Spierkel, chief executive officer, Ingram Micro Inc. "Sales and net
income exceeded the guidance we issued in February, and every
region generated operating margins exceeding 100 basis points. We
continue to benefit from our efforts toward optimization and
differentiation -- sales were solid in every region, cost control
was excellent and our recent expansions into consumer electronics
and services are contributing to results." Additional First Quarter
Highlights For additional detail regarding the results outlined
below, please refer to the financial statements and schedules
attached to this news release or visit http://www.ingrammicro.com/.
Regional Sales: * North American sales were $3.21 billion (42
percent of total revenues), an increase of 9 percent versus the
$2.94 billion posted a year ago. * European sales were $2.70
billion (36 percent of total revenues) versus $2.65 billion in the
year-ago period. Sales in U.S. dollars were up 2 percent over the
prior-year period. The translation impact of the relatively weaker
European currencies had an approximate 9-percentage-point negative
impact on comparisons to the prior year. * Asia-Pacific sales were
$1.33 billion (17 percent of total revenues) versus $1.19 billion
in the prior-year period -- an increase of 12 percent. * Latin
American sales were $357 million (5 percent of total revenues), an
increase of 28 percent compared to the $279 million posted a year
ago. Gross margin Gross margin was 5.34 percent versus 5.38 percent
in the year-ago quarter. A more competitive environment and softer
economies in some European markets had an adverse impact on gross
margins during the quarter. Operating expenses * Total operating
expenses were $306.6 million or 4.04 percent of revenues, which
includes approximately $8.0 million or approximately 10 basis
points related to stock-based compensation expense, versus $303.3
million or 4.30 percent of revenues in the year-ago quarter. * For
comparison purposes, non-GAAP operating expenses in the year-ago
period, excluding the $9.8 million in major-program and integration
costs, were $293.5 million or 4.16 percent of revenues. Operating
income Worldwide operating income was $98.9 million or 1.30 percent
of revenues, which includes approximately $8.0 million or 10 basis
points related to stock- based compensation expense, compared to
$76.2 million or 1.08 percent of revenues in the year-ago quarter.
For comparison purposes, non-GAAP operating income in the year ago
period excluding major program and integration costs was $86.0
million or 1.22 percent of revenues in the prior year. * North
American operating income was $51.9 million or 1.62 percent of
revenues, an increase of 73 percent or 60 basis points versus the
$29.9 million or 1.02 percent of revenues in the year-ago quarter.

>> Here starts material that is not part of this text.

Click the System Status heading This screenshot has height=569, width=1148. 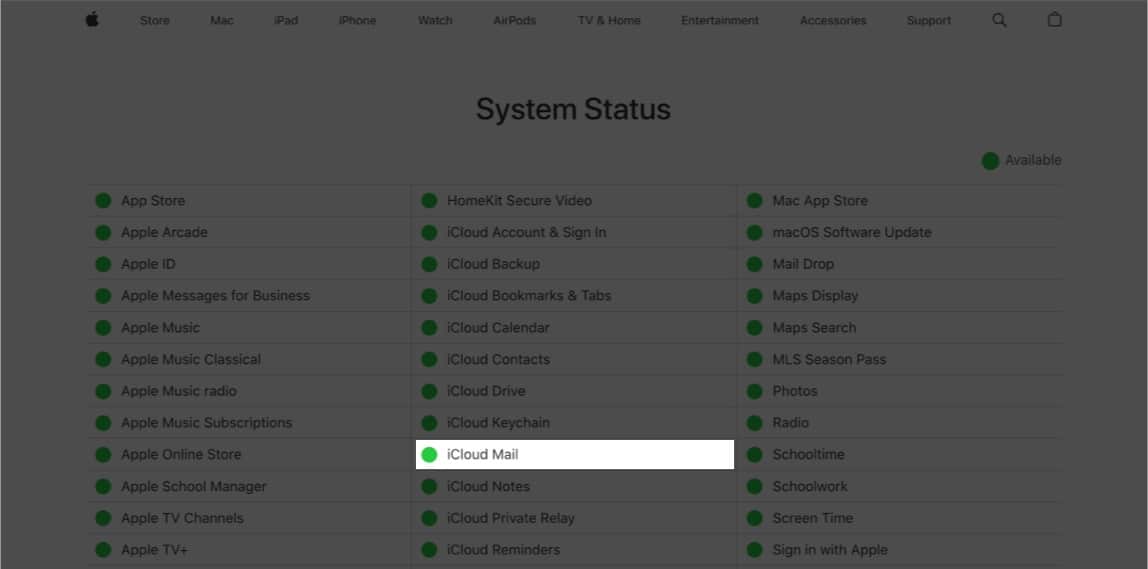click(x=573, y=110)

For comparison purposes, North American operating income on a
non-GAAP basis in the year-ago period, excluding major program
costs, was $35.7 million or 1.21 percent of revenues. * European
operating income was $34.5 million or 1.28 percent of revenues
versus $37.0 million or 1.40 percent of revenues in the year-ago
quarter. * Asia-Pacific operating income was $13.5 million or 1.02
percent of revenues compared to $6.1 million or 0.51 percent of
revenues in the previous year. For comparison purposes,
Asia-Pacific operating income on a non-GAAP basis in the prior
year, excluding integration costs, was $10.1 million or 0.85
percent of revenues. * Latin American operating income was $7.0
million or 1.95 percent of revenues, an increase of 114 percent and
78 basis points versus $3.2 million or 1.17 percent of revenues in
the year-ago quarter. * As stated above, stock-based compensation
expense associated with the adoption of SFAS 123R was approximately
$8.0 million or 10 basis points of impact on the worldwide
operating margin. These expenses are presented as a separate
reconciling amount in the Company's segment reporting. As such,
these expenses are not included in the regional operating results,
but are included in the worldwide operating results. * Other income
and expense for the quarter were $13.2 million versus $14.7 million
in the year-ago period. * Total depreciation was $12.3 million. *
Capital expenditures were approximately $7.3 million. Balance Sheet
* The cash balance at the end of the quarter was $326 million, flat
with the year-end balance. Total debt was $644 million, an increase
of $39 million from year-end. Debt-to-capitalization was 20 percent
and in line with the year-end. * Inventory was $2.19 billion or 28
days on hand compared to $2.21 billion or 27 days on hand at the
end of the year. * Working capital days were 24, an increase of
three days from year-end 2005 due to slight changes to the
company's revenue mix, particularly greater sales into the retail
sector. "We continue to perform well in highly competitive
environments," said William D. Humes, executive vice president and
chief financial officer. "All regions had solid revenue growth with
North America, Asia-Pacific and Latin America showing strong
operating leverage with year-over-year improvements in operating
margin. Europe's performance was solid despite a more competitive
market, as the region continued to gain market share and deliver
industry-leading operating margins. Every region continues to focus
on superior execution, keeping costs low while offering a greater
breadth of products and services for customers. The result is 10
consecutive quarters of year-over-year operating income
improvements." Outlook for the Second Quarter The following
statements are based on the company's current expectations and
internal forecasts. These statements are forward-looking and actual
results may differ materially, as outlined in the company's
periodic filings with the Securities and Exchange Commission.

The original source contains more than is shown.